▶ EXCERPT

# # # # # # #

Many studies have linked marijuana use with early onset of psychosis. The question is, does smoking marijuana cause earlier psychosis? A new review of 83 studies involving more than 22,000 participants seeks an answer.
The meta-analysis found that people who smoked marijuana developed psychotic disorders an average 2.7 years earlier than people who did not use cannabis. But the review also found that people who used any illegal drug suffered psychosis two years earlier than non-users, not a large difference.
While alcohol use was not associated with early onset, the studies reviewed could not rule out the influence of cigarette smoking, which is a common habit of people with psychotic disorders and those who smoke marijuana. In many of the countries from which the data was gathered, in fact, cannabis is typically smoked mixed with tobacco. The researchers argue that cigarette smoking—unlike marijuana— does not worsen hallucinations or paranoia in patients with schizophrenia, so they believe that tobacco does not account for earlier onset.
Led by Mathew Large of the University of New South Wales in Australia, the authors of the new research review also focused on other factors that may have contributed to the association between pot smoking and early psychosis in previous studies. For instance, it’s known that men are both more likely to take drugs and to develop psychosis at an earlier age than women, and the preponderance of men in past studies might have contributed to the connections found. It’s also known that young people, including those who have schizophrenia, are more likely to smoke pot than older folks, so previous studies that put upper age limits on their participants could have overstated the marijuana-psychosis link.

# # # # # # #

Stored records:
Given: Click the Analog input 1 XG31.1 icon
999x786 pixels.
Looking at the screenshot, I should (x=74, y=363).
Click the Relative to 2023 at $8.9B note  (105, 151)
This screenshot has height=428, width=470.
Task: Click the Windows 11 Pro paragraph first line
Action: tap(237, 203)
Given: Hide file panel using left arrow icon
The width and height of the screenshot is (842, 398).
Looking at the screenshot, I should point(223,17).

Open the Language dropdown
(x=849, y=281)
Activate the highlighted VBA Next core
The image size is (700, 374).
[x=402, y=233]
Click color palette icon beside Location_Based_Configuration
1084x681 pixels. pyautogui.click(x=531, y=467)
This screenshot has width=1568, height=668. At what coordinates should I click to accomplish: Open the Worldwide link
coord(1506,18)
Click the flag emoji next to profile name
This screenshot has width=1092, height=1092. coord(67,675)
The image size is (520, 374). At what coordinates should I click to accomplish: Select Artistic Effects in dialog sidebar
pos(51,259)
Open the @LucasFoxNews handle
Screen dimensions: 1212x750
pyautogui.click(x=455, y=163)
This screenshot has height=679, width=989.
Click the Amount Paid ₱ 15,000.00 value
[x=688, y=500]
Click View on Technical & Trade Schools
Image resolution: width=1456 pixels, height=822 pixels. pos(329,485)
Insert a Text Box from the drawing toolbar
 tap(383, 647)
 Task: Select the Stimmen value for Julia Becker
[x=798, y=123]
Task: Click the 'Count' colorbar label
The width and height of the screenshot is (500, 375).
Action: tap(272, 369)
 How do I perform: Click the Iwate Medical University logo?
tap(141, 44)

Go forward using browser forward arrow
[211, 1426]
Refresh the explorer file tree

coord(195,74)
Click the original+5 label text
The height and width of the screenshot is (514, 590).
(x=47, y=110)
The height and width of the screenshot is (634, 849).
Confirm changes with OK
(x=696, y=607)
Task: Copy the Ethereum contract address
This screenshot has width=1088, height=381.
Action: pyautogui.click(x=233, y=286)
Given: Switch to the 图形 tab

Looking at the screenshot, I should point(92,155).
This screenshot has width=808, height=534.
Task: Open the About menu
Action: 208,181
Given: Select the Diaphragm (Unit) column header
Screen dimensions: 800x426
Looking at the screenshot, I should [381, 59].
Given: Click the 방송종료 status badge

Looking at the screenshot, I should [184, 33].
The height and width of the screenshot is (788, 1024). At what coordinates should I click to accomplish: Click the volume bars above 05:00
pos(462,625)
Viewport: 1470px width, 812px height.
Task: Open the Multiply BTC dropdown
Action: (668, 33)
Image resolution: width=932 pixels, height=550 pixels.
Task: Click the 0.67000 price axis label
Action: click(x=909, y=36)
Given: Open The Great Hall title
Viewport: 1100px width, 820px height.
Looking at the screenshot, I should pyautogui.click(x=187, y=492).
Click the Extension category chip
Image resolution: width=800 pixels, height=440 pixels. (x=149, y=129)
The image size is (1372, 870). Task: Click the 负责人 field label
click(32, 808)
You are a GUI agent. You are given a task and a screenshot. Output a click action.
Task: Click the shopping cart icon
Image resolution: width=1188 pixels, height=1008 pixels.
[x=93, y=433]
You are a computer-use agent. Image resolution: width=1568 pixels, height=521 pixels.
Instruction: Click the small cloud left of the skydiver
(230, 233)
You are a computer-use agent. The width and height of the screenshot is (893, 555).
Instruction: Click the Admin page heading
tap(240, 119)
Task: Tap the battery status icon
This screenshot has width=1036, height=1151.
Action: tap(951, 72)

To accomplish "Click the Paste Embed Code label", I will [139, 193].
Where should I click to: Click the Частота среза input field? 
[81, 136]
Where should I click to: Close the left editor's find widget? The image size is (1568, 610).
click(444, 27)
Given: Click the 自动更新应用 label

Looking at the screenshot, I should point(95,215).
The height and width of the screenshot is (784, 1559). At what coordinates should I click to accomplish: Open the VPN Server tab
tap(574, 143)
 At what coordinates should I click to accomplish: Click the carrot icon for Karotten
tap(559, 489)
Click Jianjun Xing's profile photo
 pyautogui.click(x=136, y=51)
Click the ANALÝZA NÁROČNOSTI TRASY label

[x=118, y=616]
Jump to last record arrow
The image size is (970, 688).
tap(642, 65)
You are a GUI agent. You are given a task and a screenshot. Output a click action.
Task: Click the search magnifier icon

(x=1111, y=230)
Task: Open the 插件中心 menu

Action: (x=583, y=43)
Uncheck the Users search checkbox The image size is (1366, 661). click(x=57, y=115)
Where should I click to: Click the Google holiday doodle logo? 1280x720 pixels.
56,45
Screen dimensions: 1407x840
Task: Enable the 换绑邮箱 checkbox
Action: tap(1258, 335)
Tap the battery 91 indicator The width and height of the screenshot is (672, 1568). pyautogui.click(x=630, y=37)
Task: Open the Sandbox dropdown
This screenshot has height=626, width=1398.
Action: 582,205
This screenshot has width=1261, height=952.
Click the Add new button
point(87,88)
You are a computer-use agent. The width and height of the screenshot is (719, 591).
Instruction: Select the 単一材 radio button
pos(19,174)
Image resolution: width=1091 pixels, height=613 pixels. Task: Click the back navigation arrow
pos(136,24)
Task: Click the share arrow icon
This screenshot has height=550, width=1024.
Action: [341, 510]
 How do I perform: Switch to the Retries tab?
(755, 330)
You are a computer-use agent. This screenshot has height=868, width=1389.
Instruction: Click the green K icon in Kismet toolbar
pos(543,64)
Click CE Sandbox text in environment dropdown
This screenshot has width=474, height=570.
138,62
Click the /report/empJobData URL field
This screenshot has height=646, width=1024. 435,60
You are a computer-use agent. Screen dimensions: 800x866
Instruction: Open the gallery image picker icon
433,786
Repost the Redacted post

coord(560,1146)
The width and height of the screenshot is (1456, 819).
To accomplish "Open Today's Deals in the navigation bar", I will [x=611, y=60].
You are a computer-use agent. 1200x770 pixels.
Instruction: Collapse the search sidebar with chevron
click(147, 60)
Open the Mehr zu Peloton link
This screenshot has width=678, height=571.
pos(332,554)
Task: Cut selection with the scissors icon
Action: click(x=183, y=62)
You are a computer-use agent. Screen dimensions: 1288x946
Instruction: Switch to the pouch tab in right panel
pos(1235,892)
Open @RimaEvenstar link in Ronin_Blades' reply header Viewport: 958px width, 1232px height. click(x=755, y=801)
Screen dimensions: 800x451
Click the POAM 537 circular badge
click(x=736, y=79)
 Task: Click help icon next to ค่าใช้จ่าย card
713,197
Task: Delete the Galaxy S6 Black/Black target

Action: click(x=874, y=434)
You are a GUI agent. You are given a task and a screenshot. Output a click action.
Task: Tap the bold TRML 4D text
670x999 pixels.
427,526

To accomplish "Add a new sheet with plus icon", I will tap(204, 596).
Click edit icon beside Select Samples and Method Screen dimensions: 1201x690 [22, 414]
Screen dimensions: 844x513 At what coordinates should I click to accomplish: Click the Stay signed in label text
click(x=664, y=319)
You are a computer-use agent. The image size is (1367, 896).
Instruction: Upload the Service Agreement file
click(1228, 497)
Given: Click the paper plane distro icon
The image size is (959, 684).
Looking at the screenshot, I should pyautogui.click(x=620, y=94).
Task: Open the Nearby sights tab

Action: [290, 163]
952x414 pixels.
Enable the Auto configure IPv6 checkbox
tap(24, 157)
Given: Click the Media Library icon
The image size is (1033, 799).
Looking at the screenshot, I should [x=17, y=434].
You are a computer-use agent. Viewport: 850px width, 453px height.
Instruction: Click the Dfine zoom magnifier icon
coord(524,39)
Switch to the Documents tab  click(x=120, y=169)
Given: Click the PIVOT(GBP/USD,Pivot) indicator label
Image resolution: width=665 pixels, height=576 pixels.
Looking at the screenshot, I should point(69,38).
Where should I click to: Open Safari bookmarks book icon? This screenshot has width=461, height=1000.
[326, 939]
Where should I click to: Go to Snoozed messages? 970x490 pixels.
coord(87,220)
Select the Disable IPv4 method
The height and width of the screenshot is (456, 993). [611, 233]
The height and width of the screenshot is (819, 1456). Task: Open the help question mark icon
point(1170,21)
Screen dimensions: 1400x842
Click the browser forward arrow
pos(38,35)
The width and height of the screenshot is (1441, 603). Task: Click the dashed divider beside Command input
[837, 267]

# # # # # # #

▶ WHAT THE EXERCISE ASKS
Continue the article on marijuana use and early onset of psychosis, starting right after its final sentence.

▶ RESPONSE BELOW
But based on the meta-analysis, researchers found that the link persisted independently of these factors. In the paper, published in the Archives of General Psychiatry, they conclude that their results “provide evidence for a relationship between cannabis use and earlier onset of psychotic illness and they support the hypothesis that cannabis use plays a causal role in the development of psychosis in some patients.”
The research adds to the evidence that marijuana smoking may be dangerous for people with a family history of psychosis. TIME recently reported on a study that found that among 190 patients with schizophrenia, 121 of whom had used marijuana, cannabis appeared to affect the age of psychosis onset in a subgroup of 44 patients. The affected patients either had their first symptoms within a month of smoking pot for the first time, or experienced a severe worsening of psychotic symptoms each time they smoked.
The cannabis-sensitive patients not only developed psychosis nearly three years earlier than patients who were unaffected by the drug, but they also had three times the number of close relatives with psychotic disorders.
In the new review, researchers also cite studies linking a particular gene to sensitivity to cannabis, which could help explain why most marijuana smokers don’t have a higher risk of schizophrenia, and why even many people with schizophrenia do not have earlier onset connected with cannabis use.
Still, none of the data linking marijuana use and psychosis can prove causality or sufficiently explain why rates of schizophrenia have remained stable or even declined since the 1950s, while marijuana use has increased exponentially. Unlike rates of cigarette smoking and lung cancer, which rise in tandem, marijuana smoking rates in the population do not correlate with higher rates of schizophrenia.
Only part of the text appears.